KABUL, Afghanistan — Sitting in his pleasant office in Kabul, Italian Lt. Gen. Mauro Del Vecchio says the first of many challenges he expects to face as commander of NATO’s Afghanistan mission is happening now.
Thousands of candidates are seeking hundreds of seats in the first-ever parliamentary elections Sunday in a country wracked by more than two decades of war, low literacy rates, rampant drug smuggling and few democratic traditions.
“It is a difficult moment in the life of Afghanistan,” Del Vecchio said. “Surely there are many people that don’t want a democratic process. But Mullah Omar and all of the Taliban don’t have the possibility to interrupt the democratic process.”
Back at Bagram Air Base, U.S. Maj. Gen. Jason Kamiya, commander of Combined Joint Task Force 76, described some of his efforts to provide secure elections: killing insurgents in their staging areas ahead of time.
“So now, the closer we get to the election, he doesn’t have that capability anymore,” Kamiya said.
Off a dusty path just 10 miles from Bagram, at a school that’s supposed to be one of Sunday’s polling places — but so remote that Sgt. Jeremy Allen had to use grid points on a map to find it — Allen and his men are surrounded by a dozen little boys.
The soldiers, from the 164th Military Police Company out of Alaska, get out their Polaroid cameras and shoot pictures, and everyone gathers to admire the images as they magically appear. Sent on this mission to find the polling place, Allen’s job is done, but he stays as long as his film holds out.
“I enjoy interacting with the children, trying to lift their spirits up a little bit,” the sergeant says.
Abdul Samad, the engineer on the school project — one of 23 funded by South Korea, he says — also gets his picture taken, next to an American female military officer and female reporter whose presence as workers outside the home Samad admits he finds “unnatural.”
Will he vote, he’s asked. Yes, Samad says, speaking through the MPs’ Afghan translator.
“I have seen lots of change in the country since the coalition came. … If America supports us honestly, we should have a good system.”
With more than 12,000 NATO troops in the International Security Assistance Force and some 20,000 U.S.-led coalition troops working in peacekeeping, combat, reconstruction and other ways to bring stability, Afghanistan is facing its next big test Sunday.
About 12 million Afghans have registered to vote at polling places — mostly mosques and schools — throughout the country in the United Nations-backed elections. But their task is more difficult than last year’s presidential election. The field holds some 5,000 candidates for 249 seats in parliament and for a spot on one of 34 local councils with varying numbers of members.
Some of the candidates are problematic. Afghan election officials have disqualified 45 candidates — 21 of them for having links to armed militias.
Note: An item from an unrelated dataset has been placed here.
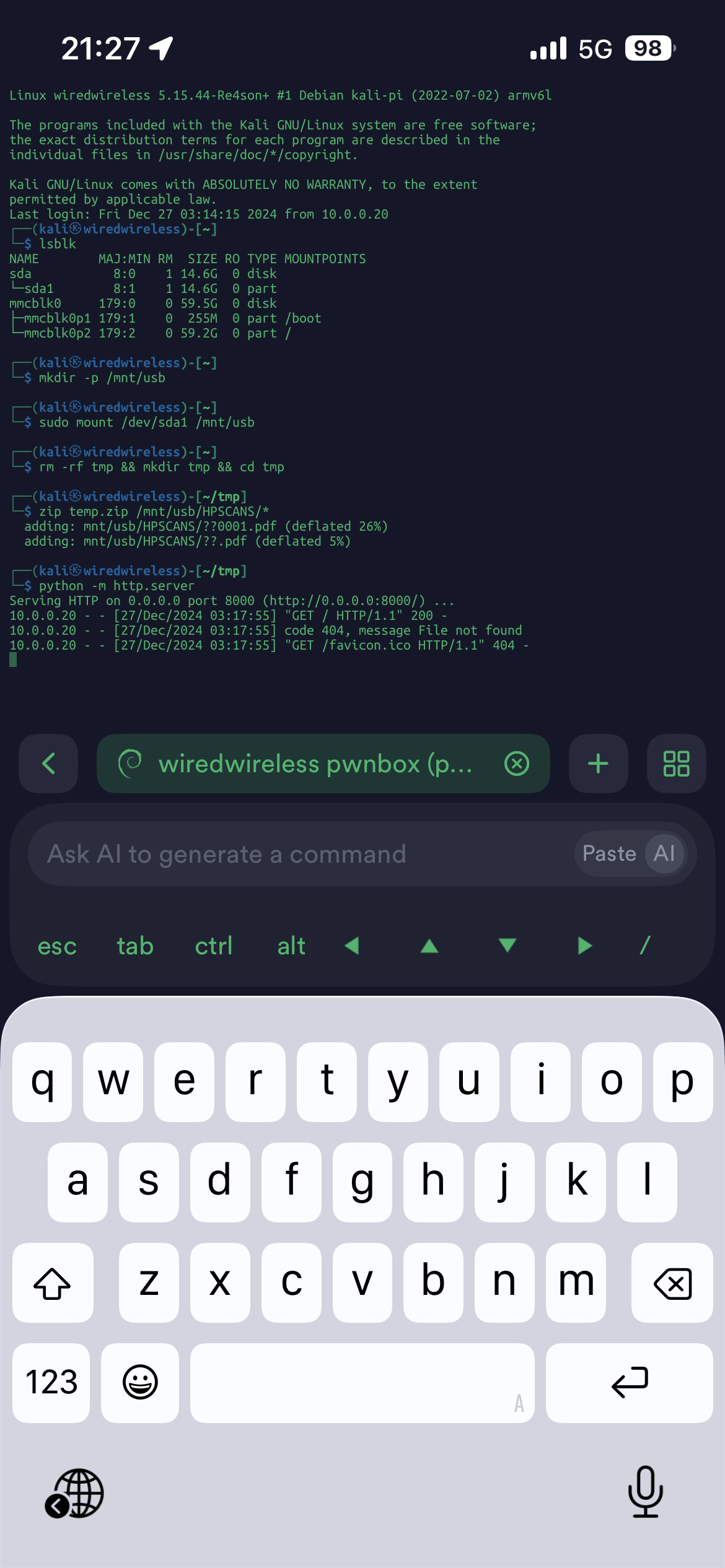Switch keyboard language with globe icon
Viewport: 725px width, 1568px height.
coord(76,1493)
Concerns remain that other warlords responsible in the past for rape, pillaging and bloodshed will win seats in the legislature. One candidate is a former Taliban minister who oversaw the infamous religious police.
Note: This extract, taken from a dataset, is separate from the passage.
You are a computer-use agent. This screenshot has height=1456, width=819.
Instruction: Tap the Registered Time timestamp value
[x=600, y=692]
One of the disqualified candidates swiftly promised to disrupt the elections.
“My supporters will protest and will sabotage the election process,” Qumandan Didar said, according to a story on the Al Jazeera Web site. “I have no weapons. I have completely disarmed and have no links to armed groups. But I still have thousands of supporters,” he said.
Preliminary election results are due Oct. 10, and final results expected Oct. 22. That, too, will be a dicey time, in part because of provisions that allow candidates who did not get enough votes to be seated, to move up in the event of the winner’s death.
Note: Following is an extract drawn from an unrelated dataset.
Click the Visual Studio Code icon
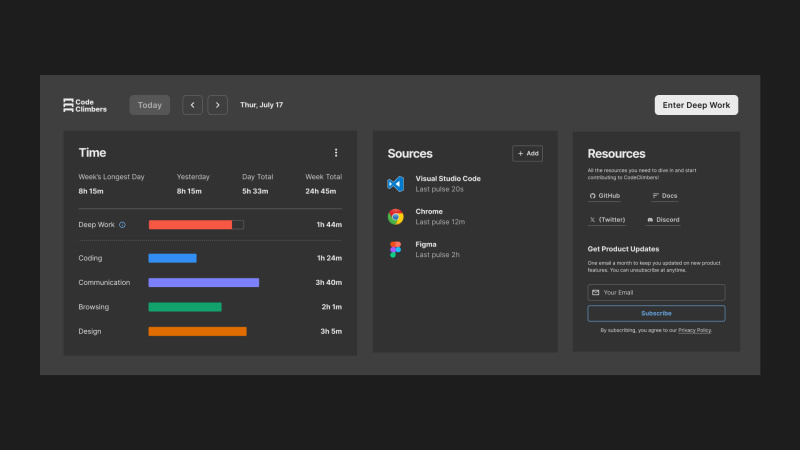The width and height of the screenshot is (800, 450). point(395,184)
“It will be a very delicate, sensitive moment,” said Del Vecchio, who, along with U.S. commanders, says his troops during the election are to remain in the background, with Afghan police and Afghan army troops at the front.
Free ads give wide exposure to candidates
Of the roughly 5,800 candidates in Afghanistan’s upcoming elections, 2,889 have so far been authorized to run free campaign advertisements on radio and television, officials said Wednesday.
According to the Joint Electoral Management Body’s Media Commission, the move “has given an unprecedented opportunity to the people of Afghanistan to hear a wide range of opinions both geographically and substantively on radio and television.”
The commission also tracks how the incipient Afghan media — largely banned under Taliban rule — has been covering the historic election process.
“The journalism in this campaign has not violated code of conduct rules against hate speech, incitement to violence or any other serious concerns of the Media Commission,” an interim report released Wednesday read.
“On the other hand, covering 5,800 candidates has been a challenge that has severely tested the media.”
The Afghan media is being re-established after an extended period of media repression. In the years before 2001, television was abolished, pictures were banned from newspapers and any kind of music and even sports was kept off the radio.
Since that time, approximately 300 publications have been established, and five 24-hour television stations and more than 30 new private radio stations have been established.